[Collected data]
━━━━━━━━━━━━━━━━

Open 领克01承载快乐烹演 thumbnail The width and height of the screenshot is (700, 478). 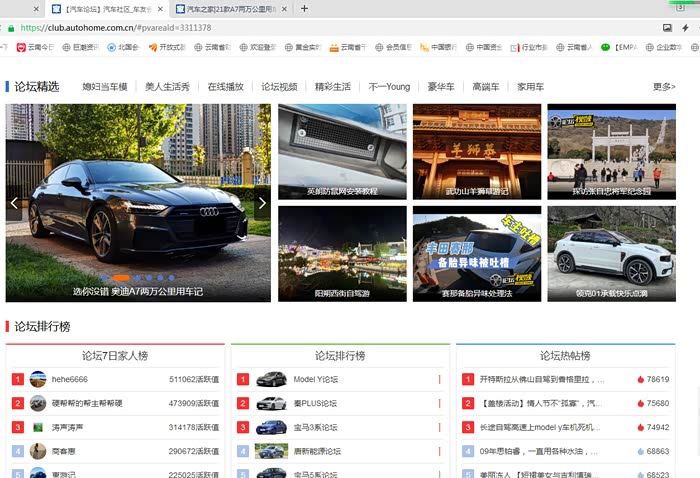(x=611, y=253)
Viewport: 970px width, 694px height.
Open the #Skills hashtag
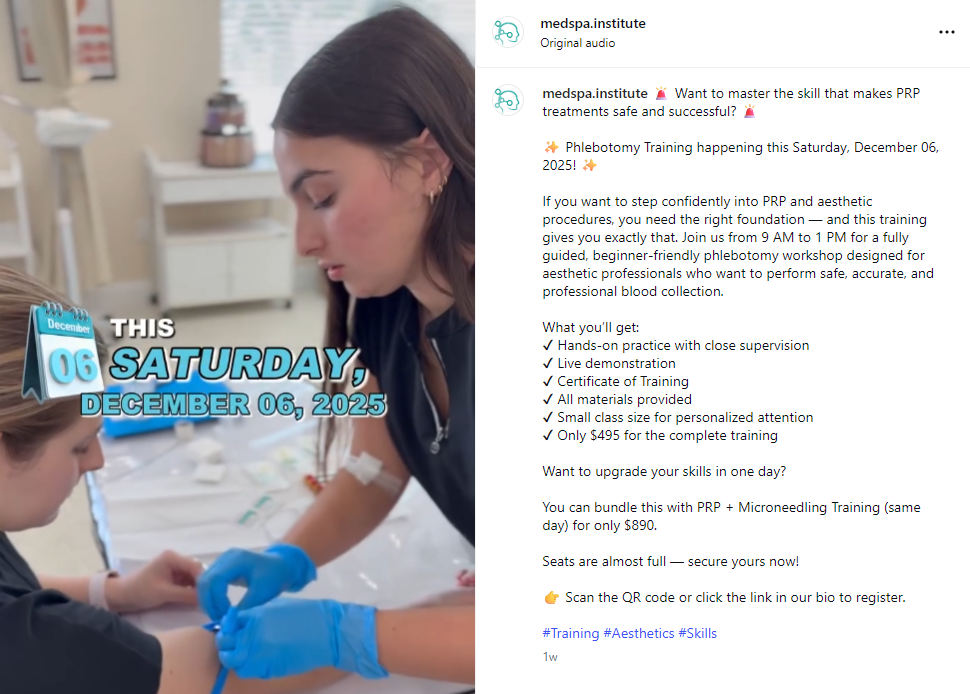tap(697, 633)
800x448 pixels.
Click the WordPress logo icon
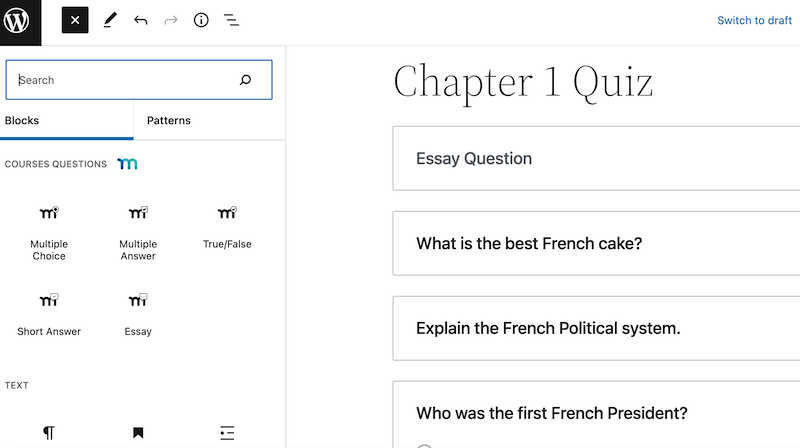coord(17,21)
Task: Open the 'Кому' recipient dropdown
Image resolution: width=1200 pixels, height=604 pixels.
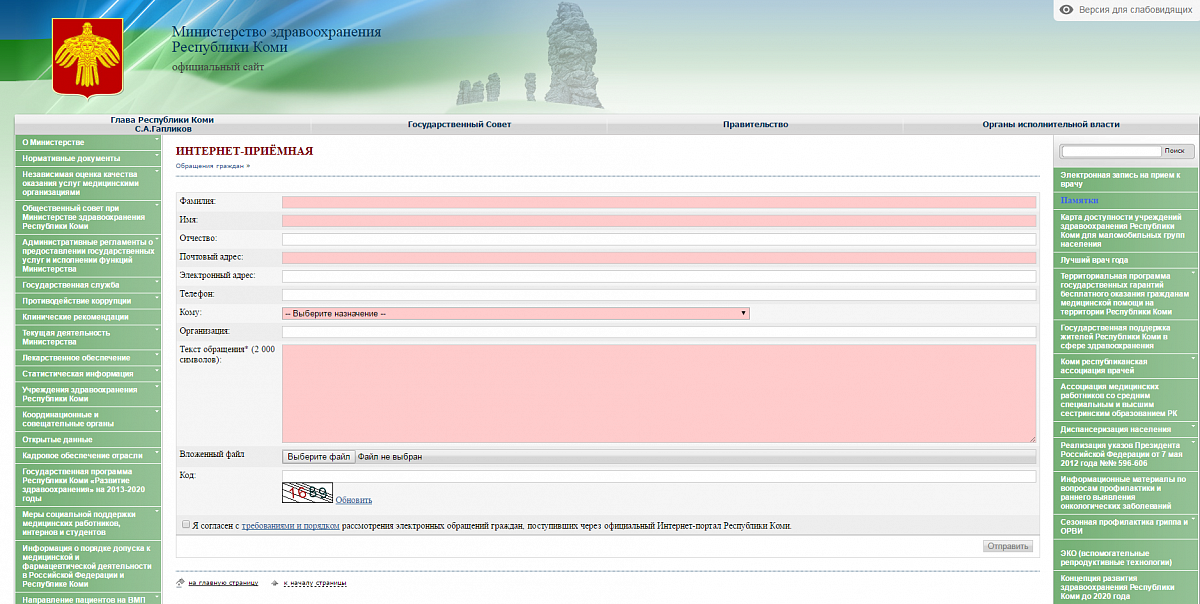Action: click(515, 313)
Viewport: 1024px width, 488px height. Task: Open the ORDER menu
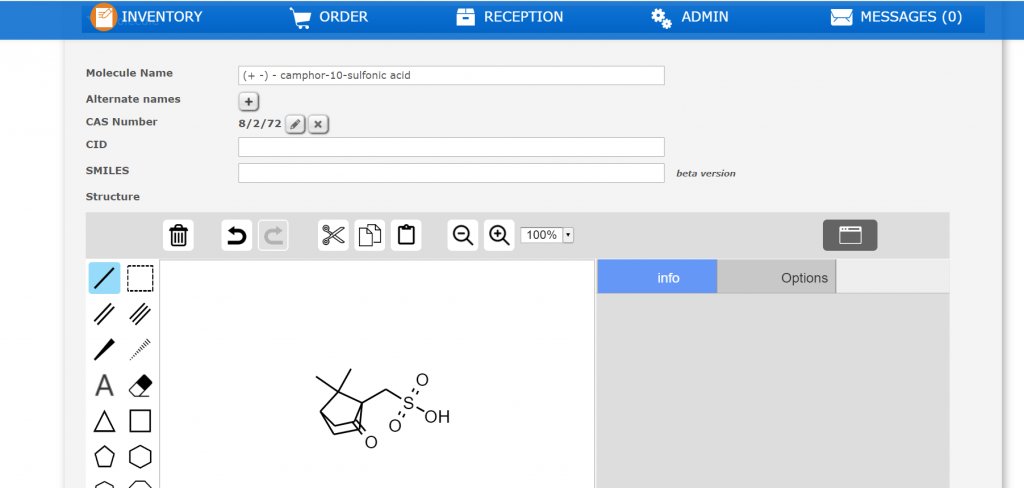click(x=329, y=17)

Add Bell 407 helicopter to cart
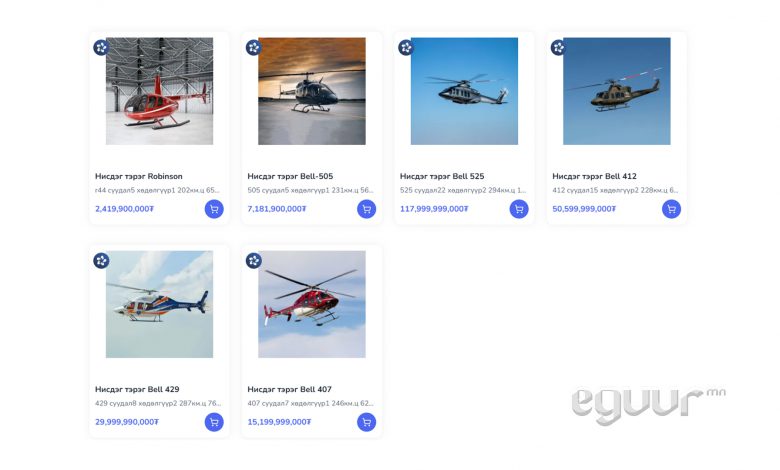click(367, 422)
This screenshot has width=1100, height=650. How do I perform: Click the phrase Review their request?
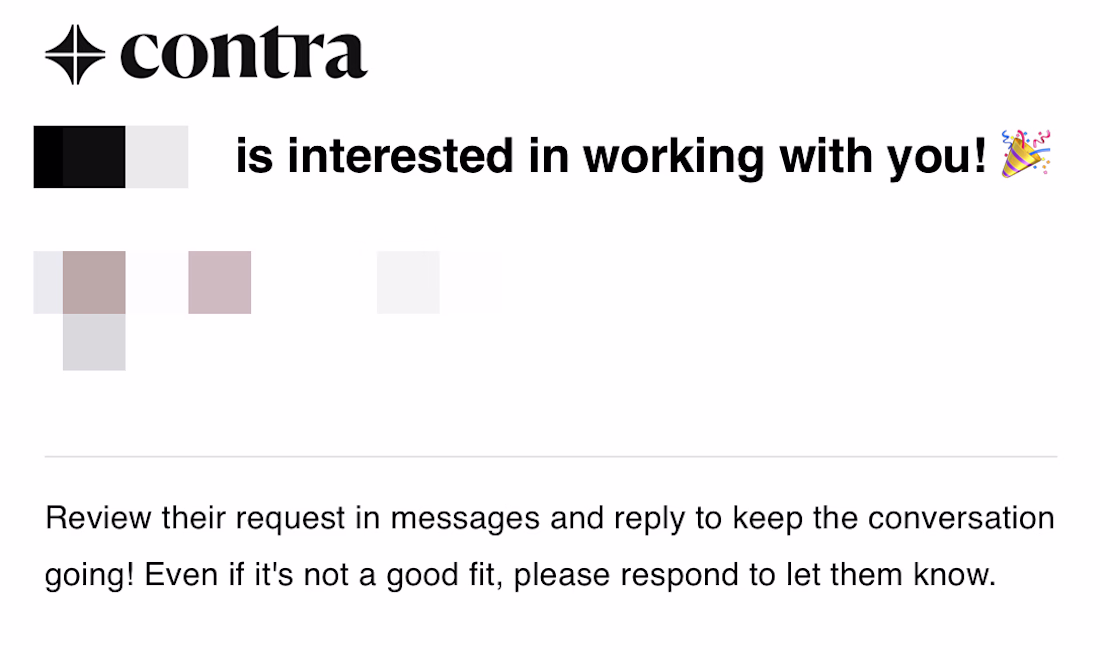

━━━━━━━━━━━━━━━━

● **WORK INSTRUCTION**:
Once the line containing "Add Bell 407 helicopter to cart" is found in the records above, it and every line after it up to the last must be repeated exactly, without pictures.

● **RESULT FOR THIS EXERCISE**:
Add Bell 407 helicopter to cart
click(367, 422)
This screenshot has width=1100, height=650. How do I perform: Click the phrase Review their request?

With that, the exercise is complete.